• PAGE TEXT:
Re: How should pg_standby get over the gap of timeline?

Lists: pgsql-hackers
From: "Fujii Masao" <masao(dot)fujii(at)gmail(dot)com>
To: pgsql-hackers <pgsql-hackers(at)postgresql(dot)org>
Subject: How should pg_standby get over the gap of timeline?
Date: 2008-11-20 13:41:59
Message-ID: 3f0b79eb0811200541p2b995e06p880485ebd37bf370@mail.gmail.com
Views: Raw Message | Whole Thread | Download mbox | Resend email
Lists: pgsql-hackers

Hi,

In the current Synch Rep patch, the standby cannot catch up with the
primary which has a bigger timeline. So, whenever making the standby
catch up, a fresh base backup is required. This is obviously undesirable,
and I'd like to get rid of this restriction.

Postgres itself can recover up to a bigger timeline without a base
backup. The remaining problem is that pg_standby cannot get over the
gap of timeline. It continues waiting for the XLOG file with out-of-date
timeline, and redo doesn't progress.

My idea is that introducing a new option into pg_standby, which makes
the restoring fail if there is the XLOG file with the same logid and segid
even if the target file doesn't exist. Once failing to restore, the startup
process can switch the timeline and try to restore the XLOG file with
new timeline.

Is this idea reasonable? Any comments welcome!

Regards,

--
Fujii Masao
NIPPON TELEGRAPH AND TELEPHONE CORPORATION
NTT Open Source Software Center


From: Heikki Linnakangas <heikki(dot)linnakangas(at)enterprisedb(dot)com>
To: Fujii Masao <masao(dot)fujii(at)gmail(dot)com>
Cc: pgsql-hackers <pgsql-hackers(at)postgresql(dot)org>
Subject: Re: How should pg_standby get over the gap of timeline?
Date: 2008-11-20 14:24:37
Message-ID: 49257325.5020505@enterprisedb.com
Views: Raw Message | Whole Thread | Download mbox | Resend email
Lists: pgsql-hackers

Fujii Masao wrote:
> In the current Synch Rep patch, the standby cannot catch up with the
> primary which has a bigger timeline.

That would only happen if you've performed an archive recovery in the
primary. If you've done PITR in the primary, I don't think there's any
guarantee that it's even possible to catch up the standby. The standby
might already have replayed a WAL file from an earlier timeline, that
isn't part of the history of the bigger timeline.

--
Heikki Linnakangas
EnterpriseDB http://www.enterprisedb.com


From: "Fujii Masao" <masao(dot)fujii(at)gmail(dot)com>
To: "Heikki Linnakangas" <heikki(dot)linnakangas(at)enterprisedb(dot)com>
Cc: pgsql-hackers <pgsql-hackers(at)postgresql(dot)org>
Subject: Re: How should pg_standby get over the gap of timeline?

• ITEMS:
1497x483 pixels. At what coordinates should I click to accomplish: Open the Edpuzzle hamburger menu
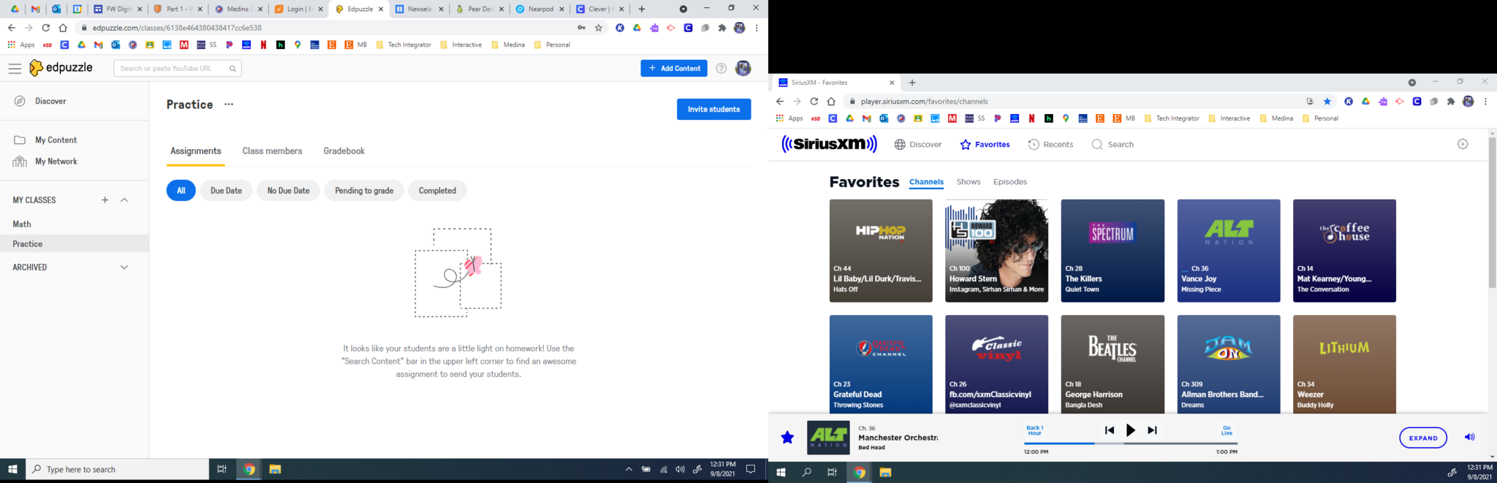[x=15, y=69]
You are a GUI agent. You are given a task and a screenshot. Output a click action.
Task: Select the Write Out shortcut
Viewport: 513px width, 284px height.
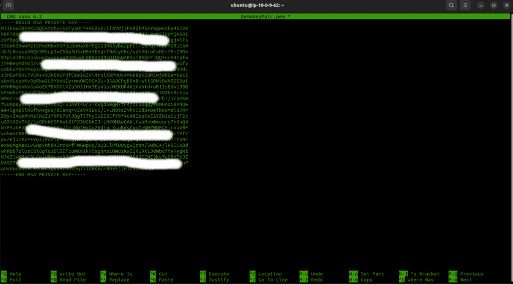click(72, 274)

• YOUR TASKS:
[1] From the pg_standby thread, translate this sentence into Spanish: "Postgres itself can recover up to a bigger timeline without a base backup."
[2] Continue the pg_standby thread from its last line.

• ANSWERS BY TASK:
[1] El propio Postgres puede recuperarse hasta una línea temporal mayor sin una copia de seguridad base.

[2]
Date: 2008-11-20 14:50:34
Message-ID: 3f0b79eb0811200650x1f34c741wd8f895bb7bee3ad7@mail.gmail.com
Views: Raw Message | Whole Thread | Download mbox | Resend email
Lists: pgsql-hackers

Hi, Heikki. Thanks for the comment!

On Thu, Nov 20, 2008 at 11:24 PM, Heikki Linnakangas
<heikki(dot)linnakangas(at)enterprisedb(dot)com> wrote:
> Fujii Masao wrote:
>>
>> In the current Synch Rep patch, the standby cannot catch up with the
>> primary which has a bigger timeline.
>
> That would only happen if you've performed an archive recovery in the
> primary. If you've done PITR in the primary, I don't think there's any
> guarantee that it's even possible to catch up the standby. The standby might
> already have replayed a WAL file from an earlier timeline, that isn't part
> of the history of the bigger timeline.

I assume the situation of making the standby (the original primary) catch up
with the primary (the original standby) after failover. Since a timeline is
incremented when a failover finishes archive recovery on a standby, the
timelines differ between two servers.

Regards,

--
Fujii Masao
NIPPON TELEGRAPH AND TELEPHONE CORPORATION
NTT Open Source Software Center


From: Heikki Linnakangas <heikki(dot)linnakangas(at)enterprisedb(dot)com>
To: Fujii Masao <masao(dot)fujii(at)gmail(dot)com>
Cc: pgsql-hackers <pgsql-hackers(at)postgresql(dot)org>
Subject: Re: How should pg_standby get over the gap of timeline?
Date: 2008-11-20 15:06:36
Message-ID: 49257CFC.900@enterprisedb.com
Views: Raw Message | Whole Thread | Download mbox | Resend email
Lists: pgsql-hackers

Fujii Masao wrote:
> Hi, Heikki. Thanks for the comment!
>
> On Thu, Nov 20, 2008 at 11:24 PM, Heikki Linnakangas
> <heikki(dot)linnakangas(at)enterprisedb(dot)com> wrote:
>> Fujii Masao wrote:
>>> In the current Synch Rep patch, the standby cannot catch up with the
>>> primary which has a bigger timeline.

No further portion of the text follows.